Qt connect and first connect or unicode

Steven D'Aprano steve at pearwood.info
Tue Sep 17 05:05:31 EDT 2013


On Tue, 17 Sep 2013 08:42:35 +0430, Mohsen Pahlevanzadeh wrote:

> Dear all,
> 
> Unfortunately, i confused and need help... the following code is:
> ################################################### 
> ##CheckBox:
>     QtCore.QObject.connect(self.checkBox,
> QtCore.SIGNAL(_fromUtf8("toggled(bool)")), lambda:
> self.materialsInstance.setFilterDict("C", self, "name",
> self.lineEdit.text()))


I don't use Qt, but I'll try to help.

First question, what does _fromUtf8 do? It appears to be a private 
function. Is that your function? If you want to create a string from UTF-8 
bytes, use:

some_bytes.decode('utf-8')

I don't think there is a need for a dedicated _fromUtf8 function.

If you are using Python 3, then "toggled(bool)" is already a Unicode 
string, and there is no need to convert from UTF-8.

If you are using Python 2, then "toggled(bool)" is a byte string, and you 
can turn it into a Unicode string by just using the u prefix:

u"toggled(bool)"

Again, no need to convert from UTF-8.

The only time you need to convert from UTF-8 is when you are reading data 
from a file, or other external source, that is encoded in UTF-8.

Other than that, your first line of code seems like a straight-forward 
call to set a callback function. When the button is pressed, the 
instance's attribute materialsInstance calls the method setFilterDict.


>         QtCore.QObject.connect(self.checkBox_2,
> QtCore.SIGNAL(_fromUtf8("toggled(bool)")), lambda:
> self.materialsInstance.setFilterDict("C", self, "bought_price",
> persianToInteger(unicode(self.lineEdit_2.text()))))

Again, the same method is called, only this time with different 
arguments. Hmmm, this strikes me as poor design. I think that a better 
design would be for the object to have a few methods:

    def toggle_checkbox(self, flag):
        # checkbox logic goes here, e.g.
        if flag:
            ...
        else:
            ...

And then your callback is trivially

lambda: self.toggle_checkbox(get_state)


I'm not sure how to get the checkbox state from Qt, you will need to 
replace the "get_state" with the correct code.

That, in my opinion, is easier to understand.


>         QtCore.QObject.connect(self.checkBox_4,
> QtCore.SIGNAL(_fromUtf8("toggled(bool)")), lambda:
> self.materialsInstance.setFilterDict("C",self,"stock",
> persianToInteger(unicode(self.lineEdit_3.text()))))

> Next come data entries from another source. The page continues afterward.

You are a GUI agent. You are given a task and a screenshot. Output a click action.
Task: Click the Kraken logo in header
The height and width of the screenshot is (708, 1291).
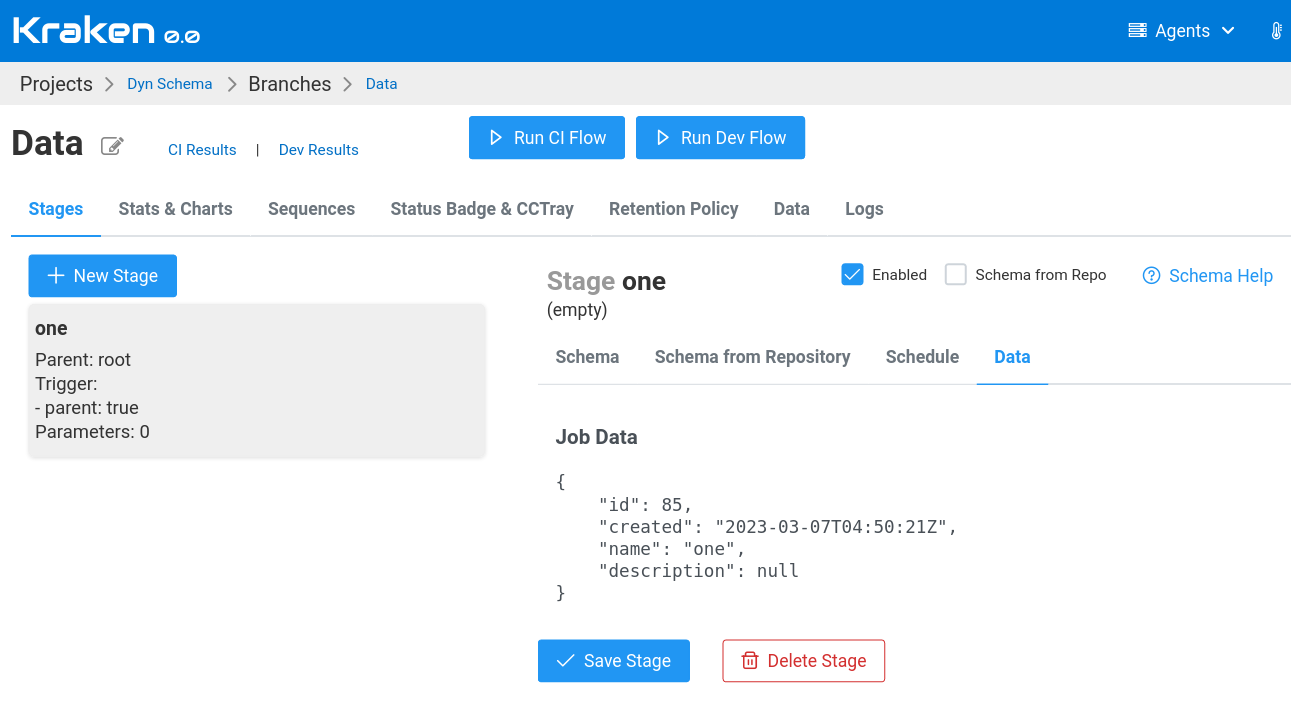[x=106, y=31]
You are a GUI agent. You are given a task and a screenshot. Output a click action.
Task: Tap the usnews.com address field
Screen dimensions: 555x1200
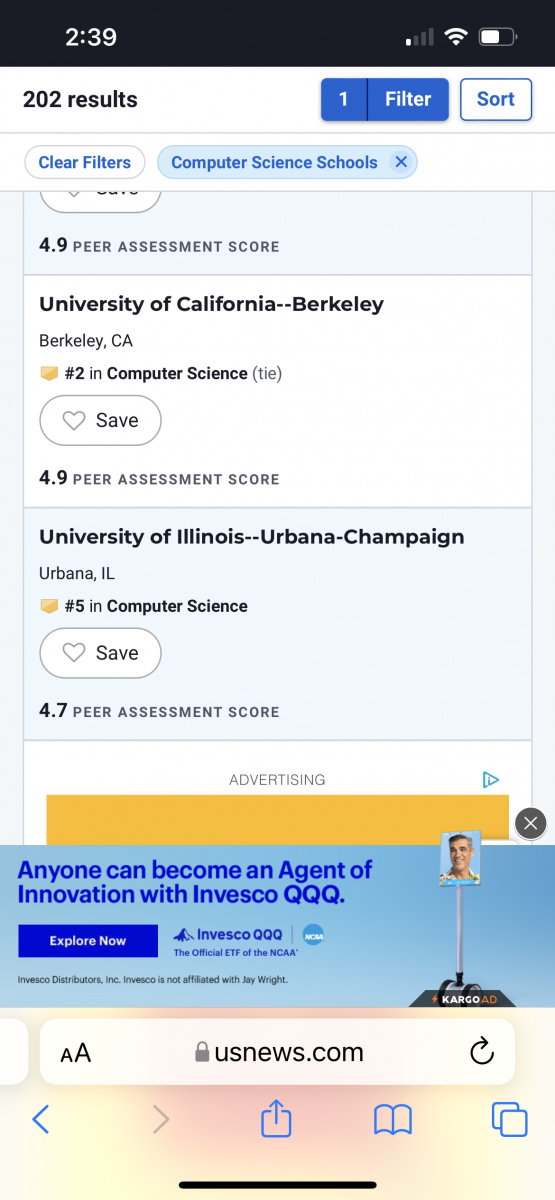[277, 1052]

And more callbacks. Most of your code is probably irrelevant to the 
problem you are having. You will help us to help you if you can read this 
website:

http://sscce.org/


and simplify your code.


[...many more callbacks...]


> #################################################### 
> Description:
> I have 3 widget:
> 1. CheckBox:  a. name b. bought_price c. stock 2. LineEdit : a. name b.
> bought_price c. stock 3. One PushButton
> 
> i have three slot: 1. responseToRequestForData()  2.setFilterDict()
> 3.unSetFilterDict()
> responseToRequestForData(): start to search in DB setFilterDict(): fill
> a dict from my LineEdit
> 
> Problem:
> My name is filled in dict but its value doesn't fill up. b and c don't
> have any problem.

I'm afraid I don't understand this. Even your followup post doesn't 
really help:

> I see same output in console:
> {'stock': 2, 'name': PyQt4.QtCore.QString(u''), 'bought_price': 23}


What result where you expecting?

If I remember correctly, Qt strings are mutable unicode strings, so 
'name' is associated with an empty Qt string. If they are mutable, that 
means that once the dict is set:

{'name': QString(u'contents of text field'), ...}


if the text field changes, so will the string. Is that what is happening?

(Or perhaps I have mis-remembered about Qt strings.)

You have two callbacks that appear to set the "name" key in the dict. 
Perhaps one of them is setting it to an empty value.